Records from a data collection
----------
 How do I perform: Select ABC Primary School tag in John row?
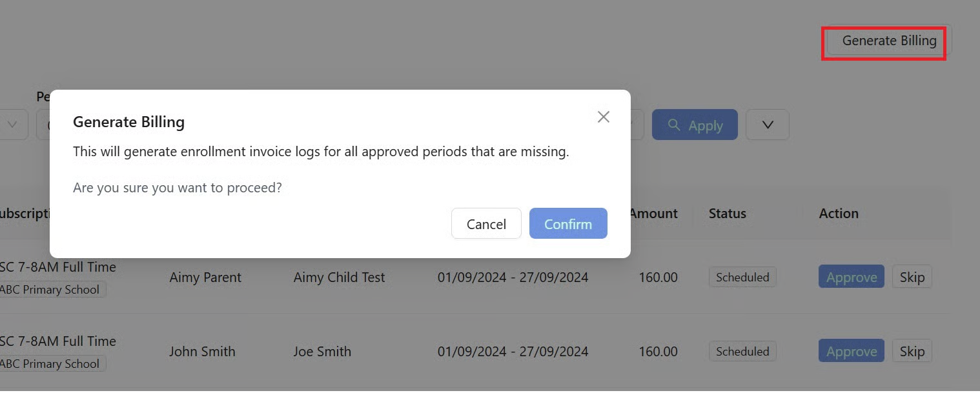pos(50,364)
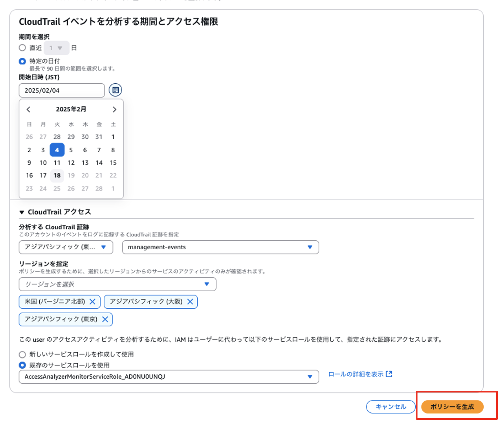Choose 新しいサービスロールを作成して使用 option

pos(23,354)
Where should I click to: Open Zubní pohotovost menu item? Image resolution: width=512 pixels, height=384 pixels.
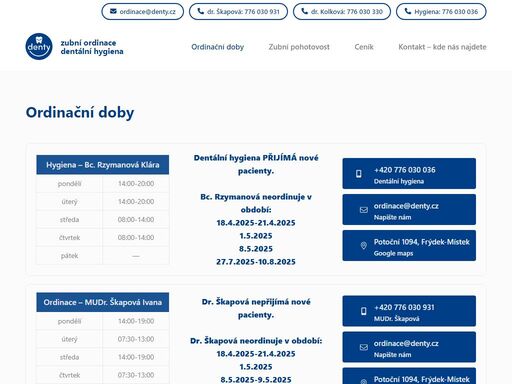299,47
----------
#### YOUR GOAL:
Copy the data word for word. Pictures do not go in the copy.

#### WRITTEN RESPONSE:
 How do I perform: Select ABC Primary School tag in John row?
pos(50,364)
Choose 新しいサービスロールを作成して使用 option

pos(23,354)
Where should I click to: Open Zubní pohotovost menu item? Image resolution: width=512 pixels, height=384 pixels.
299,47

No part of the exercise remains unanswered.